In the long term, the only way to preserve all life as we know it is to terraform and permanently inhabit another planet, like Mars (preferable to Venus since it is farther from the sun). Although terraforming is a vast, unprecedented, and intergenerational goal, it represents the most sustainable and scalable means by which life could exist across multiple planets. Such an effort would both create a secondary home for all forms of life (and new Martian-adapted life) and also accelerate technologies in biology, engineering, and energy that would help life expand farther into the universe, all while providing technology that can help improve life on Earth.

A familiar complaint is that the spacefaring billionaires seem to overlook the practical concerns of most of humanity, but these billionaires are working to ensure that humanity can exist to make such complaints. For such an effort, these billionaires should be applauded.

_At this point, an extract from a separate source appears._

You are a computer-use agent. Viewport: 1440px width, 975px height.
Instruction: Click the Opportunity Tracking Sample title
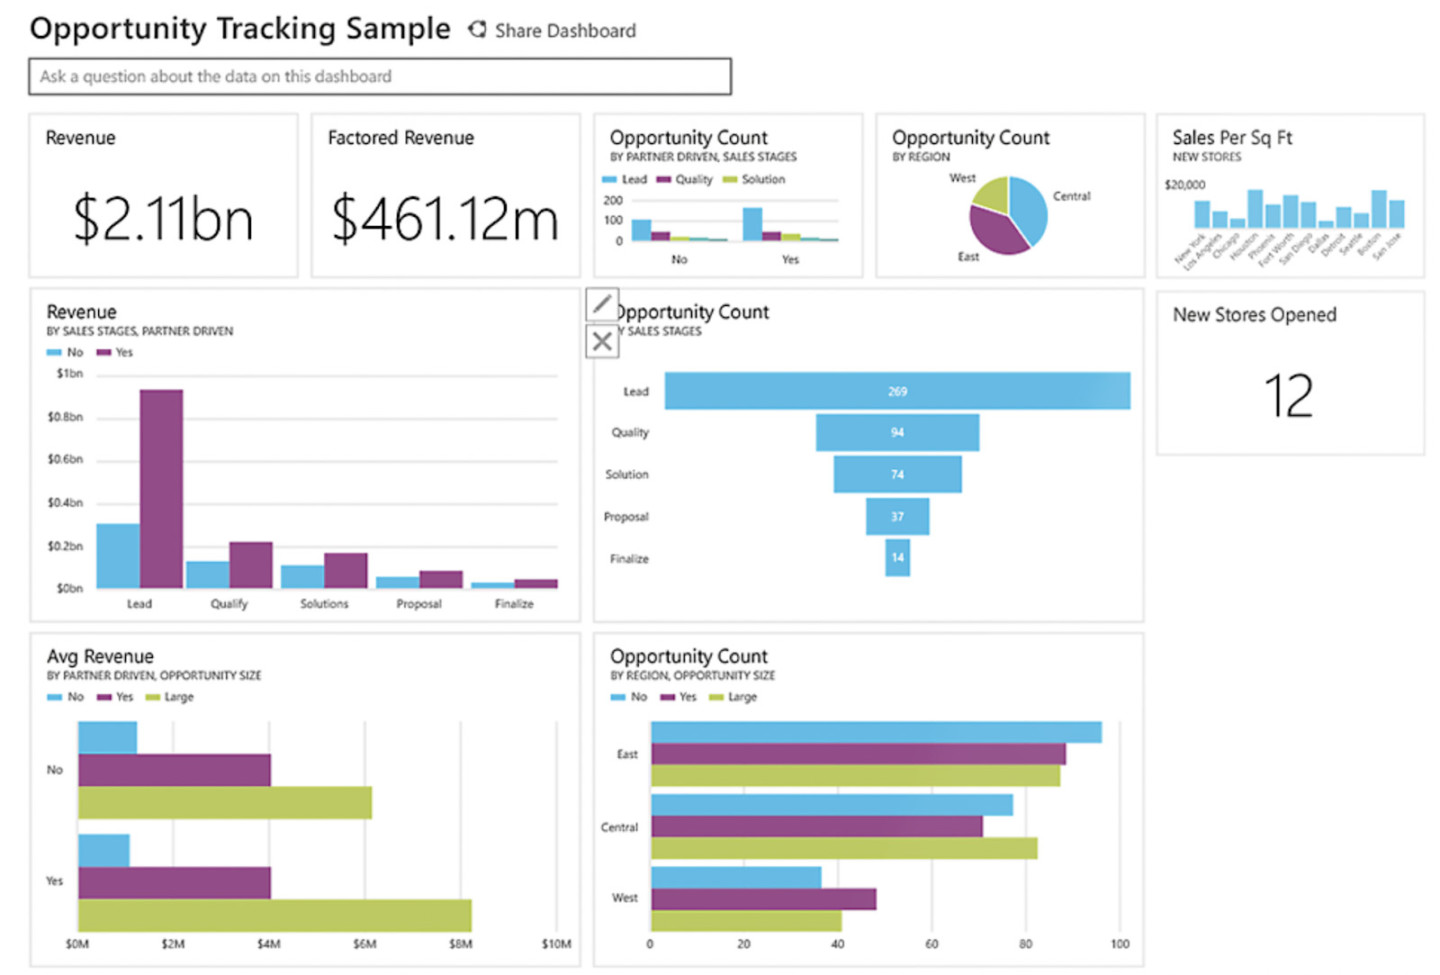[x=240, y=28]

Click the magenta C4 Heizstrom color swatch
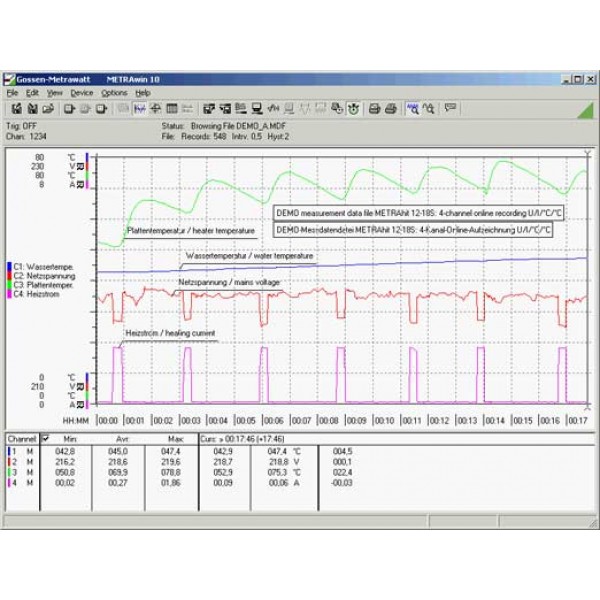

Just as defending free speech requires the defense of all speech, even speech with which you disagree, defending humanity’s survival requires the defense of all arguments about what we must do to survive. We can think of these arguments as voices in a chorus. Even if the harmony is strained, the capacity to sing in an otherwise silent universe is sacred.

 

Christopher E. Mason, PhD, is a professor of genomics, physiology, and biophysics at Weill Cornell Medicine. He has been a principal investigator and co-investigator of dozens of missions and projects across NASA, SpaceX, JAXA, and other space agencies and companies, and he is a faculty affiliate of the Consortium for Space Genetics at Harvard Medical School and founder of the Aerospace Medicine Biobank and SOMA. His published works include The Next 500 Years: Engineering Life to Reach New Worlds, a book that appeared in 2021.